[Stored items]
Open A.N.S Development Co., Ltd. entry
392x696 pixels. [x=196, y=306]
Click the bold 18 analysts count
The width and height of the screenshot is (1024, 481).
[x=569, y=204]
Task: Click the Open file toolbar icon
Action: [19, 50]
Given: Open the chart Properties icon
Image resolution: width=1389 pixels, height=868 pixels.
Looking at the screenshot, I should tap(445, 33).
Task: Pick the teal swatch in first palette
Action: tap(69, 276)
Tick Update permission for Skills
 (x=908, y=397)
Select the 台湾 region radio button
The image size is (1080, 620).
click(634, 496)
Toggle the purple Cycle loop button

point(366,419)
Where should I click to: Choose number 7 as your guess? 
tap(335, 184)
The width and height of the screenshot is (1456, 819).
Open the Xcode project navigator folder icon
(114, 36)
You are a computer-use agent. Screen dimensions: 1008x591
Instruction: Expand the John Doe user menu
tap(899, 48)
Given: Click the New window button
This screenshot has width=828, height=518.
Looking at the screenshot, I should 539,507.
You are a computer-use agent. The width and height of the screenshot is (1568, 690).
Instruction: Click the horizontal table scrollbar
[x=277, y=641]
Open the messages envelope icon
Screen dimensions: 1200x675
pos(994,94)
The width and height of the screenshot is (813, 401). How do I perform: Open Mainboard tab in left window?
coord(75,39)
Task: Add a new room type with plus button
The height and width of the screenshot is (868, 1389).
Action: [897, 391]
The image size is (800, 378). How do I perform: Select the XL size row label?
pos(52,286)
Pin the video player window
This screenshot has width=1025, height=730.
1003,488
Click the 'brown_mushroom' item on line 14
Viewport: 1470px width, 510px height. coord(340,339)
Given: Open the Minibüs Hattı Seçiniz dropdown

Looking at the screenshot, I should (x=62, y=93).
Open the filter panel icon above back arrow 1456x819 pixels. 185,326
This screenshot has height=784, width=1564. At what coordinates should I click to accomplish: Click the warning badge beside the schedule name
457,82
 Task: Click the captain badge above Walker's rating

Exercise objective: Can you edit the entries so that every "badge" becomes "marker" and nothing else changes?

Written response:
Open A.N.S Development Co., Ltd. entry
392x696 pixels. [x=196, y=306]
Click the bold 18 analysts count
The width and height of the screenshot is (1024, 481).
[x=569, y=204]
Task: Click the Open file toolbar icon
Action: [19, 50]
Given: Open the chart Properties icon
Image resolution: width=1389 pixels, height=868 pixels.
Looking at the screenshot, I should tap(445, 33).
Task: Pick the teal swatch in first palette
Action: tap(69, 276)
Tick Update permission for Skills
 (x=908, y=397)
Select the 台湾 region radio button
The image size is (1080, 620).
click(634, 496)
Toggle the purple Cycle loop button

point(366,419)
Where should I click to: Choose number 7 as your guess? 
tap(335, 184)
The width and height of the screenshot is (1456, 819).
Open the Xcode project navigator folder icon
(114, 36)
You are a computer-use agent. Screen dimensions: 1008x591
Instruction: Expand the John Doe user menu
tap(899, 48)
Given: Click the New window button
This screenshot has width=828, height=518.
Looking at the screenshot, I should 539,507.
You are a computer-use agent. The width and height of the screenshot is (1568, 690).
Instruction: Click the horizontal table scrollbar
[x=277, y=641]
Open the messages envelope icon
Screen dimensions: 1200x675
pos(994,94)
The width and height of the screenshot is (813, 401). How do I perform: Open Mainboard tab in left window?
coord(75,39)
Task: Add a new room type with plus button
The height and width of the screenshot is (868, 1389).
Action: [897, 391]
The image size is (800, 378). How do I perform: Select the XL size row label?
pos(52,286)
Pin the video player window
This screenshot has width=1025, height=730.
1003,488
Click the 'brown_mushroom' item on line 14
Viewport: 1470px width, 510px height. coord(340,339)
Given: Open the Minibüs Hattı Seçiniz dropdown

Looking at the screenshot, I should (x=62, y=93).
Open the filter panel icon above back arrow 1456x819 pixels. 185,326
This screenshot has height=784, width=1564. At what coordinates should I click to accomplish: Click the warning marker beside the schedule name
457,82
 Task: Click the captain marker above Walker's rating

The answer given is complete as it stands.